Sealmetrics is a consentless, cookieless analytics platform. It captures 100% of web traffic without cookies, without consent banners for analytics, and without feeding data to third parties. It works by measuring human events — actual user interactions — rather than setting tracking identifiers. Fully compliant with GDPR and the ePrivacy Directive.
For ecommerce businesses especially, this matters enormously. Your real ROAS is almost certainly better than Google Analytics is telling you — because a significant portion of converting users are invisible to cookie-based tracking. Sealmetrics shows you the full picture.
Why it matters: Using Google Analytics while building a privacy stack is contradictory.
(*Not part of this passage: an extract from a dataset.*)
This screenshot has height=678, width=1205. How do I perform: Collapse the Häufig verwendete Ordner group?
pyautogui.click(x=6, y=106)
You’re protecting yourself while surveilling your own customers. Sealmetrics closes that gap — accurate analytics without compromising your users’ privacy or your compliance.
“Privacy is not about hiding. It’s about who has power over your information — and therefore, over you. When corporations know more about you than your own government, the power imbalance isn’t abstract. It shapes what you see, what you buy, who you vote for, and what you believe is possible.”
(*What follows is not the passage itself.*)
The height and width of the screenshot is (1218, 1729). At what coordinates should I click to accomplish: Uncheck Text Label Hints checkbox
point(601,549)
Reading list: the intellectual foundation
Three books that will permanently change how you think about this topic.
Privacy Is Power — Carissa Veliz The strongest philosophical case for why privacy is a political issue, not a personal preference. Veliz — an Oxford philosopher — dismantles the “nothing to hide” argument completely and explains why surveillance capitalism is incompatible with democracy. Start here.
1984 — George Orwell You’ve heard of it. You may have read it in school. Read it again now, as an adult who carries a tracking device in their pocket and has a microphone-enabled speaker in their kitchen. The surveillance state Orwell imagined didn’t arrive as a dystopia — it arrived as a convenience.
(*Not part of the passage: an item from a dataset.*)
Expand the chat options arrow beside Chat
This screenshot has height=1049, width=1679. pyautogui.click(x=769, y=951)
V for Vendetta — Alan Moore & David Lloyd Not just a graphic novel — a meditation on what happens when populations trade freedom for security. Moore’s core argument: totalitarian systems don’t require force if the population consents through passivity. Building a privacy stack is, in a small way, an act of refusal. That matters.
You don’t need to implement all of this at once. Start with one layer — NextDNS takes 10 minutes to configure and immediately protects every device on your network. Add Proton Mail when you’re ready. Move one project to self-hosted infrastructure when it makes sense.
The goal isn’t to become invisible. It’s to make mass surveillance economically and technically expensive enough that it stops being trivial. Right now, tracking you costs fractions of a cent. Every layer you add increases that cost. Enough people doing this shifts incentives at scale.
And if you run a website or an ecommerce business: look at your analytics setup. If you’re using Google Analytics, you’re part of the problem you’re reading about. There are better options.
If this post made you think differently about your digital life — forward it to someone who still believes privacy is about hiding something.
It’s not. It’s about owning something. Your attention, your data, your identity. They belong to you. Act like it.